When I wrote Ada code long ago, it was only used on military projects.

To me, it was hard to write code in Ada. Lots of niceties from other languages were unavailable in Ada, by design. For example there were no variable argument lists.

It grew on me though, and several years later I worked on a commercial project that used Ada. I was surprised because I expected adopting Ada to be like adopting the adopting the tax code.

Then I realized one thing - although Ada is harder to write, it is nice to have an existing Ada project. And people who have done Ada a while learn to think in Ada and it's not as hard to be expressive.

It's also possible to be pretty accurate in Ada. You can know exactly what the largest or smallest integer is. Moreover you can define integers of a specific range, like -11 to 219.

Nowadays all of that has matured and I think ada is a viable commercial language, and interesting things like spark have happened.

Too bad in the intervening years other languages haven't changed much.

====

_PROBLEMS TO WORK ON_.
A) From the text about Ada, list each thing it says is possible in Ada.
B) Continue the text about Ada, picking up right after its last sentence.
The items that follow play no role here.

Items for locating text and elements
====

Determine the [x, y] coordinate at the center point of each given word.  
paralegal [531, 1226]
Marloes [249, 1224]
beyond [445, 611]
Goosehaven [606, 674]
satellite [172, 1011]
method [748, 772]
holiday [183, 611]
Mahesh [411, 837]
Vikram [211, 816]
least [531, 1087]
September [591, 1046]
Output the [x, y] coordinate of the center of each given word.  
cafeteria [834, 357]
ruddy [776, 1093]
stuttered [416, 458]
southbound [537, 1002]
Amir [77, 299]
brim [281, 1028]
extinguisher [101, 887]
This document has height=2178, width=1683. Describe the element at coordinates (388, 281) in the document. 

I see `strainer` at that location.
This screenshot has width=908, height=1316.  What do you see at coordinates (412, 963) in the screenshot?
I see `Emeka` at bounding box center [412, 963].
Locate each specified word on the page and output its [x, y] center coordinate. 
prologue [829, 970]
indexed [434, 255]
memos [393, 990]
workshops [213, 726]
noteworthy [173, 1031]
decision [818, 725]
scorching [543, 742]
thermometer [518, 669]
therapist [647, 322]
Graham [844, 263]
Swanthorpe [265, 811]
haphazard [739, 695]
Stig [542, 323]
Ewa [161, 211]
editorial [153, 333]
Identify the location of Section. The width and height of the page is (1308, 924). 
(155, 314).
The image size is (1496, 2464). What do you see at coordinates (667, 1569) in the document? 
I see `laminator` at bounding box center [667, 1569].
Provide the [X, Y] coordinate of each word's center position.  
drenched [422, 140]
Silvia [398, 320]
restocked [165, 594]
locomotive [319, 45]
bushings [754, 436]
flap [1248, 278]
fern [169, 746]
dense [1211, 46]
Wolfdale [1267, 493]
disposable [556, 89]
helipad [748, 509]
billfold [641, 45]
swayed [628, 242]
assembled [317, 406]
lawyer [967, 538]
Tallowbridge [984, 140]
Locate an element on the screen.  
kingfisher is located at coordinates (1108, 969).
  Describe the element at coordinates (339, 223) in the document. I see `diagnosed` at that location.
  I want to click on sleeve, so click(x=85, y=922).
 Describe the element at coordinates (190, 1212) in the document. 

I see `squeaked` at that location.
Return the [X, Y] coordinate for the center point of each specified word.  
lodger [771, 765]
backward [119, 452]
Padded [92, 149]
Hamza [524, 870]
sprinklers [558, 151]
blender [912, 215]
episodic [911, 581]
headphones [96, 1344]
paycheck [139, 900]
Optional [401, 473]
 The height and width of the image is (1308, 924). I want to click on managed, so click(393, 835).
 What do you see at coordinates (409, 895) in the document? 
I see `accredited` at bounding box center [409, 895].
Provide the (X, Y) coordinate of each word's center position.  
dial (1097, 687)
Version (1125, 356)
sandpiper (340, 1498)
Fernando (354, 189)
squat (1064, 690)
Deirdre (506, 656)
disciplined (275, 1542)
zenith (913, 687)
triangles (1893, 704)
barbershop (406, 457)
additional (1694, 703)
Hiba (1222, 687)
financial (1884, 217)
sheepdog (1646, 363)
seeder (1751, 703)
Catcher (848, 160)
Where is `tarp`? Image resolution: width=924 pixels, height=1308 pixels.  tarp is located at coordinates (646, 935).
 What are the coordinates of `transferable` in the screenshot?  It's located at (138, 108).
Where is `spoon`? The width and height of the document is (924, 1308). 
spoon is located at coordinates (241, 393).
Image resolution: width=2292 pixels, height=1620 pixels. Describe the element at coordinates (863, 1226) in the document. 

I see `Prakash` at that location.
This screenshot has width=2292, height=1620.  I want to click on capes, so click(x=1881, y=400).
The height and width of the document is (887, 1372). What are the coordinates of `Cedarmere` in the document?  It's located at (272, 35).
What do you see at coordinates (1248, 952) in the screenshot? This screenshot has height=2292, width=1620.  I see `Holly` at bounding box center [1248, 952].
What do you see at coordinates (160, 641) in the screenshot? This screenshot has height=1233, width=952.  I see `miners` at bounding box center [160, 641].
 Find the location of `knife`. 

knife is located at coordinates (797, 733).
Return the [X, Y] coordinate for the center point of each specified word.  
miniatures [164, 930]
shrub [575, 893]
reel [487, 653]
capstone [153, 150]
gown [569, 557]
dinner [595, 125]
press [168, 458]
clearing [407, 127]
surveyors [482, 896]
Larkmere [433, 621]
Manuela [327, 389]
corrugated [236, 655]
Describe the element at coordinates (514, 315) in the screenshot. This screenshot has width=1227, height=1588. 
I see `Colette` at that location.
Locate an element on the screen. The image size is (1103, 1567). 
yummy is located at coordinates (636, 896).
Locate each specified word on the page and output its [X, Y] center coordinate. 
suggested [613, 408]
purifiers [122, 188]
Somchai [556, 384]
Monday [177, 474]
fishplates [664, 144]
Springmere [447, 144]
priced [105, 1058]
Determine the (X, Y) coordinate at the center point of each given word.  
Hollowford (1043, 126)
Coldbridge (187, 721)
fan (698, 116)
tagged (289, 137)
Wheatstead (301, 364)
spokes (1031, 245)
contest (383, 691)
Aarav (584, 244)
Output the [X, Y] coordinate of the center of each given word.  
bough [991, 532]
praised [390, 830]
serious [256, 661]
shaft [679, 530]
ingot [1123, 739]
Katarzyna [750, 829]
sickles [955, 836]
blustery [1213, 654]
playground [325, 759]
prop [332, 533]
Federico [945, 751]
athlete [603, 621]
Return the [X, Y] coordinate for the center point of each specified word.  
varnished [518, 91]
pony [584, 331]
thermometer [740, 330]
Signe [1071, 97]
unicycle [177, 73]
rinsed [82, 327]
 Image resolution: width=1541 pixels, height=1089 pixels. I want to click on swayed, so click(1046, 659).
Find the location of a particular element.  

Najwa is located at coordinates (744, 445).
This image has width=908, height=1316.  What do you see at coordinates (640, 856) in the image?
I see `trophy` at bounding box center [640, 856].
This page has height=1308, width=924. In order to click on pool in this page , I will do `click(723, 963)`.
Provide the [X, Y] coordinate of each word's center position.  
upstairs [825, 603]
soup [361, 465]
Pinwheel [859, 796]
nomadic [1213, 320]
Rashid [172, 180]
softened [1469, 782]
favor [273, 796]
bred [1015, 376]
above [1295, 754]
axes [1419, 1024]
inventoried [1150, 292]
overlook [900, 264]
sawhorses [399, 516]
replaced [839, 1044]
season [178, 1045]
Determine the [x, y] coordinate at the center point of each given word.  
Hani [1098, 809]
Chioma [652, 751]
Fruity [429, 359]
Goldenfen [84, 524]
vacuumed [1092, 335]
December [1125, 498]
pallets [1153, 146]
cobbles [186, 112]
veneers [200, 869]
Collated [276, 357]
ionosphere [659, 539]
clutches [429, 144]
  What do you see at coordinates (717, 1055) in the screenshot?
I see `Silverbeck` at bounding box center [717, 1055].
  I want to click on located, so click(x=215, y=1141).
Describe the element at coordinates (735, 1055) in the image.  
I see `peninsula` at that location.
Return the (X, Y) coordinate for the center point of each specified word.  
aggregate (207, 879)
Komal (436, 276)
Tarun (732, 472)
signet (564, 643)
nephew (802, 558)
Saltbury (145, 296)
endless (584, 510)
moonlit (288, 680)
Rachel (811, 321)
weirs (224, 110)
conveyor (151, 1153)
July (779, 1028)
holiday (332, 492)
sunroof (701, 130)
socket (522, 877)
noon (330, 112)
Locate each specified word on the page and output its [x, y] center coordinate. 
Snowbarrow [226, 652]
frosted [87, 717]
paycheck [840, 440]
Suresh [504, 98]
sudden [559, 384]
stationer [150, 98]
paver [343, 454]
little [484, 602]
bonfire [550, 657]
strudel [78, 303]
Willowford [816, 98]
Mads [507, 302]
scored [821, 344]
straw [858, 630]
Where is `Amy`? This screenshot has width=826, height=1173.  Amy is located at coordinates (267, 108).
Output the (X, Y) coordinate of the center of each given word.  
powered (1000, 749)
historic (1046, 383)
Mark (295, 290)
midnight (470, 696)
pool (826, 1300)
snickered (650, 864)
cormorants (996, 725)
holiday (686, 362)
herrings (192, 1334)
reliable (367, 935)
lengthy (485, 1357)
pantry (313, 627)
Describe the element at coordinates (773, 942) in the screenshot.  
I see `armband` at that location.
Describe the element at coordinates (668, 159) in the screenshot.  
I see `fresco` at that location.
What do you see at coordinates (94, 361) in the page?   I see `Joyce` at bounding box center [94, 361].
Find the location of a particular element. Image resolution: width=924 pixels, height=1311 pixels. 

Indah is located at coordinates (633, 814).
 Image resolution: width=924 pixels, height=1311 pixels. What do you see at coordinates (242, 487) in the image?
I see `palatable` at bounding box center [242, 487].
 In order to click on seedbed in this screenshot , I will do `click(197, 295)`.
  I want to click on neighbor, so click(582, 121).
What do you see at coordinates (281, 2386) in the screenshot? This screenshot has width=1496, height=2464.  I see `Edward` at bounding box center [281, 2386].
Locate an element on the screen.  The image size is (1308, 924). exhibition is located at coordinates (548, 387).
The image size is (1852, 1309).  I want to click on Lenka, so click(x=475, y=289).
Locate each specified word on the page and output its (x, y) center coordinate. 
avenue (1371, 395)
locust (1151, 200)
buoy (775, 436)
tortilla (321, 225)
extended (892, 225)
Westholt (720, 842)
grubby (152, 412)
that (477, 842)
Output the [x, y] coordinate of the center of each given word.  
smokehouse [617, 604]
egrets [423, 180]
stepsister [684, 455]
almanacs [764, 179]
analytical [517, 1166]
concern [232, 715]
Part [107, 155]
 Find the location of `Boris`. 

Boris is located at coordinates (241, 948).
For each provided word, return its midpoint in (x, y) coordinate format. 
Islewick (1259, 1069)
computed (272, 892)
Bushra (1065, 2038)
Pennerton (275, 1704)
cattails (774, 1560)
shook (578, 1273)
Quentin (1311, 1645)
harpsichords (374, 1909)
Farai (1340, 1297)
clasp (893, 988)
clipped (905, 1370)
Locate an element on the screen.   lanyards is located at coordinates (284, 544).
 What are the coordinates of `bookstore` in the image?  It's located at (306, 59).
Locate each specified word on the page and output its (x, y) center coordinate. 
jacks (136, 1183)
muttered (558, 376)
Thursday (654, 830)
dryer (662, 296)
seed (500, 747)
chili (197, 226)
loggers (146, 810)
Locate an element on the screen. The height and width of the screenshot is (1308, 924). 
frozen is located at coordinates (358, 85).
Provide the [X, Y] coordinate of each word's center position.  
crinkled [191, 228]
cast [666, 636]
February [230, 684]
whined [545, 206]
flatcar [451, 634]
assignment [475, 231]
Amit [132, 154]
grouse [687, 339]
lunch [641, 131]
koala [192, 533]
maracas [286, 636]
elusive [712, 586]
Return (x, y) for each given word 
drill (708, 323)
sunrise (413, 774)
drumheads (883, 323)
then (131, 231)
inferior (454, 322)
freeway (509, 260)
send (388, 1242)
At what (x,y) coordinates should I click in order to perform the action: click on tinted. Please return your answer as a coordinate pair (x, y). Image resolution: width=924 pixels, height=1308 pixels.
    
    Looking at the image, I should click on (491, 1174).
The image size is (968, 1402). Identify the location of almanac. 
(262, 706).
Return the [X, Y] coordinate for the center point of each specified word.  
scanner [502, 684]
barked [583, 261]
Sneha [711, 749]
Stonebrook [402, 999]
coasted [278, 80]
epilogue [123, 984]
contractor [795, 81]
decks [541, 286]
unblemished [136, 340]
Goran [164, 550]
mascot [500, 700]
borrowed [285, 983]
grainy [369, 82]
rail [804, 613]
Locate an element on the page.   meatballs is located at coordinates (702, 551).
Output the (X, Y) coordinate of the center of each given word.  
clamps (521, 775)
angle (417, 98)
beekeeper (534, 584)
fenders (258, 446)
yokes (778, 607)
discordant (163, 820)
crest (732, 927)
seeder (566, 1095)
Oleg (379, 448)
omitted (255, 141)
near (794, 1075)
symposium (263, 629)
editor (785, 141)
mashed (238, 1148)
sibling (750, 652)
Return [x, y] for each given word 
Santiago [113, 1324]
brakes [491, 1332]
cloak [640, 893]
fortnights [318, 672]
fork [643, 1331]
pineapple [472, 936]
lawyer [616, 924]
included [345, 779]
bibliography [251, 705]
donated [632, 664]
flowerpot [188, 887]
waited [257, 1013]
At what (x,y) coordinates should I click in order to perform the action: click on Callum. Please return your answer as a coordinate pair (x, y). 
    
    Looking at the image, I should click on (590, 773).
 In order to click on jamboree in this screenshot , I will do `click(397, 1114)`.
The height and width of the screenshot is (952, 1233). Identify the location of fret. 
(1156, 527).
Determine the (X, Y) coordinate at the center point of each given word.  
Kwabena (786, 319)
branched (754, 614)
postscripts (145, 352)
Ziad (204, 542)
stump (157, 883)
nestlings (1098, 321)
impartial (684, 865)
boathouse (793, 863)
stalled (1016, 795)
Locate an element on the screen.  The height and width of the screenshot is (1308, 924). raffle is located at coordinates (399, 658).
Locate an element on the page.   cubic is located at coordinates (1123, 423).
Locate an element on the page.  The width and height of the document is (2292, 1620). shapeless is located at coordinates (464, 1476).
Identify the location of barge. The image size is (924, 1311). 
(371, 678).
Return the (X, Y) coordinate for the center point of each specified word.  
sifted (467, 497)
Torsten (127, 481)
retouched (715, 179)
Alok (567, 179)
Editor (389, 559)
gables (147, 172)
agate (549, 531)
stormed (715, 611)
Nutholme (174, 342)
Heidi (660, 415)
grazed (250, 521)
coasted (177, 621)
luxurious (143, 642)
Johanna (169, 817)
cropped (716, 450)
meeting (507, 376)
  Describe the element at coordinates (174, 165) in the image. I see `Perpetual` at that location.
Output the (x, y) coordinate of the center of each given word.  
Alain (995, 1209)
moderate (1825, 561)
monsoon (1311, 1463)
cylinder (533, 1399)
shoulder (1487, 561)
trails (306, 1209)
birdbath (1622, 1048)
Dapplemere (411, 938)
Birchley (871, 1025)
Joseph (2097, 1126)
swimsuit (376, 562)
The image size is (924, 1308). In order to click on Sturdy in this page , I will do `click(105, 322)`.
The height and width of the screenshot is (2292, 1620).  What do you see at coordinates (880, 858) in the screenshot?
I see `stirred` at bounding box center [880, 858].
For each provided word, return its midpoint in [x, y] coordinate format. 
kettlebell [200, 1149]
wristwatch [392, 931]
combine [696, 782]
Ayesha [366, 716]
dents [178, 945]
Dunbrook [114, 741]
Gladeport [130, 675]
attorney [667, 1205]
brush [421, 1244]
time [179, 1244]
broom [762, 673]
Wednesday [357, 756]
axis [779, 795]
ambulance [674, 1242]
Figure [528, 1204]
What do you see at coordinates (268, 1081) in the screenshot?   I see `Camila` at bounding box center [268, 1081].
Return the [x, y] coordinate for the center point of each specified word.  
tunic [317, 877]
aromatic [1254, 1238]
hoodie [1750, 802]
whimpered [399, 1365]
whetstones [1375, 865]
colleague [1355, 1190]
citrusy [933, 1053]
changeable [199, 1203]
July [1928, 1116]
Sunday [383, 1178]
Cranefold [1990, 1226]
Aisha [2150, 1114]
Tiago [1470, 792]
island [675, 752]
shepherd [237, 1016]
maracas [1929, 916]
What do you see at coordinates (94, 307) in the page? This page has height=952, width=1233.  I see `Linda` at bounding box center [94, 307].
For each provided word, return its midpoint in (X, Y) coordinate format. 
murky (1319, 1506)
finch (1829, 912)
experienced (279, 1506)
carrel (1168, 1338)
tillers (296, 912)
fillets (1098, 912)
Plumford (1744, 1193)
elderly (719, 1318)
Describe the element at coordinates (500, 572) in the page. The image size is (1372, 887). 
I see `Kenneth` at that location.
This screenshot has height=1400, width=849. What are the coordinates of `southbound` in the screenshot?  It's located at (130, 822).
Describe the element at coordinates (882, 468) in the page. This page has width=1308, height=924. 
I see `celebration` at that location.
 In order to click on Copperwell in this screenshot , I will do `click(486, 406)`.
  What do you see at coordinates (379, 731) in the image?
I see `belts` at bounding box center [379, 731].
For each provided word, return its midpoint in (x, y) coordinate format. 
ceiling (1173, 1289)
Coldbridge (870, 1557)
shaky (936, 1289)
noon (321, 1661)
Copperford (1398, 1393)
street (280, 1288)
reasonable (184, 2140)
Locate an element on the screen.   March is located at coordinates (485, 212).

====

_EXERCISE RESPONSES_.
A)
- Being pretty accurate
- Knowing exactly what the largest or smallest integer is
- Defining integers of a specific range, like -11 to 219

B)
For example, C could have added modules. I guess nobody cares about C.

I think that by Ada 95 they were already available, were you still using Ada 83?

Yeah, just check the list of features for C2X, WG14 isn't that keen in innovating that much, nor in fixing C's flaws.

I notice that Ada 95 included inheritance. My experience in other languages with inheritance is that the feature creates a lot of complexity. Have you used inheritance in Ada and, if so, has it created any issues?
The problem with many other languages is that they do everything through inheritance. In most popular languages, inheritance is set up such that it does anything you want it to. This is what creates complexity, not the inheritance in and of itself.

Ada does things slightly differently. It manages to separate out the various parts of OOP into different language constructs, and this makes it possible to pick and choose what you need, and not get everything including the kitchen sink when you try to use one thing (like inheritance.)

I use OOP languages since I learned OOP with Turbo Pascal 5.5 back in 1991.

So no, I never had any big deal with inheritance in any language, and in what concerns Ada its tag based dispatch is also quite interesting as idea.

I'd use Ada if there was a really good open source version with an MIT or similar license. It does "feel" nice.
Nim has a type system that is heavily inspired by Modula/Oberon/Ada
Did you have a look at gnat?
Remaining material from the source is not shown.